This short story perfectly illustrates today’s two-faced theme: execution is everything
Btw check out NASA’s page if you want to learn more about Ingenuity or you want to play around with a weird 3D copter model
Coke Armageddon
On the one hand, we must take out a page from the history books of execution going terribly wrong. We’ll use the 1985 development of what is probably the worst product ever created: New Coke
What do companies do when they can’t innovate, they are led by bureaucrats and they feel under attack. Well, in most cases, they diworsify (a term popularized by Peter Lynch and defined as failed diversification). This is exactly what happened to Coke after management saw its market share steadily decrease with the entrance of new competition. In the 1950s, Coke concentrated at its peak 60% of the market, but by the early 1980s, its share had fallen to less than 25%.
In April 1985, the Coca-Cola Company decided to innovate by releasing New Coke, later rebranded Coke II, a sweeter version of the traditional soft drink aimed at competing directly with Pepsi. The new product was geared towards mass market retailers (Walmart, Costco, other supermarkets) where its competitors and white brands had proliferated. Roberto Goizueta, Coke’s CEO was on a mission to return the brand to its former glory. He repeatedly told investors and employees there would be no "sacred cows" in how the company did business. Once the product was launched, he went over to describe the new flavor as “bolder”, “rounder”, and “more harmonious”.
New Coke quickly took over a portion of the competitors’ share at the expense of partially cannibalizing Coca-Cola’s core product. Within 6 months, the new product had a (not so captive) average of 3% of the market, peaking at 4%. In the following years, this number would decrease to a stable 2% of the market despite all the money and effort put into marketing.

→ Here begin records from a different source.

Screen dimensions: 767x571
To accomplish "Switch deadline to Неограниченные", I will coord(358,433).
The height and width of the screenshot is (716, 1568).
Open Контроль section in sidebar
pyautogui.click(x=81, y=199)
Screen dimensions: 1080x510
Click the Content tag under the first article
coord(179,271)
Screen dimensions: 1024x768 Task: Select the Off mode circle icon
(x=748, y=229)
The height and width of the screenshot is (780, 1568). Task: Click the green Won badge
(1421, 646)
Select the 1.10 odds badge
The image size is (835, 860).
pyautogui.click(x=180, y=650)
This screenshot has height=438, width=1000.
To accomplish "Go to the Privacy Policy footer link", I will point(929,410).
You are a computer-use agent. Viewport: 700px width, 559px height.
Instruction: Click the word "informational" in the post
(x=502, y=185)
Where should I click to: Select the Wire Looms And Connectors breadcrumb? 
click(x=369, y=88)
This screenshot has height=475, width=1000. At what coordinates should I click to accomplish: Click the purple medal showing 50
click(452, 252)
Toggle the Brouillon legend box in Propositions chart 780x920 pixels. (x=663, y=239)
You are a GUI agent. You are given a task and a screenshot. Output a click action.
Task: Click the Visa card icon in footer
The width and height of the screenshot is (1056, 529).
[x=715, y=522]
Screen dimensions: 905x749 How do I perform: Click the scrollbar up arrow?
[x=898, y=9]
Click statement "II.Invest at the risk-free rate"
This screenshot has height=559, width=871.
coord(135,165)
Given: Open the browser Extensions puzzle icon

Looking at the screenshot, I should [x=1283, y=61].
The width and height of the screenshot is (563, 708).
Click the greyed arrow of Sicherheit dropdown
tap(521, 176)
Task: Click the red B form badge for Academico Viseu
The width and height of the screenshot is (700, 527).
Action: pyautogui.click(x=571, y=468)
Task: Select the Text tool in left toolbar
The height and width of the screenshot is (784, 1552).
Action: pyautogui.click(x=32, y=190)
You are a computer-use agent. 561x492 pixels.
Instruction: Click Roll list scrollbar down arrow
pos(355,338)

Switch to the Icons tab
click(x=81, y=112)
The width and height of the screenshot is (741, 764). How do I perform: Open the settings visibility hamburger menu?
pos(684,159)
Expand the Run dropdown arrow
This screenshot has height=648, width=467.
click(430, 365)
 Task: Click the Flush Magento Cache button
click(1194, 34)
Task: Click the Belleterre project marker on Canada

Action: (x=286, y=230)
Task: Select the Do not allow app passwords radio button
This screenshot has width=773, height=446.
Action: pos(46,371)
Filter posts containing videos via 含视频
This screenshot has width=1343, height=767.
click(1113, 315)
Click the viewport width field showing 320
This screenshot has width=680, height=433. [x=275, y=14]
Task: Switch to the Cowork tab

Preliminary surveys, conducted prior to release, indicated an estimated 75% approval rating. However, the public was not exactly enthused with the new product. The company received thousands of letters and calls complaining about it. The rejection was widespread. Comedians and late-night show hosts made a habit of pointing out how much people hated it. And even Fidel Castro, who famously enjoyed Coke, called it “a sign of American capitalist decadence”.
Pepsi used the new brand’s mishap to give form to marketing campaigns like “Now I know why Coke did it!” and the “Cola Wars” to capitalize on the hate. Their efforts were also unsuccessful, but their failure pales compared to the millions lost in R&D and tens of millions in unsold inventories that the Coca-Cola Company had to deal with.
New Coke was discontinued in July 2002.
To me, it seems like management forgot what they were selling. Sure, a retail brand can expand its product catalog, but there are correct and incorrect ways of doing so.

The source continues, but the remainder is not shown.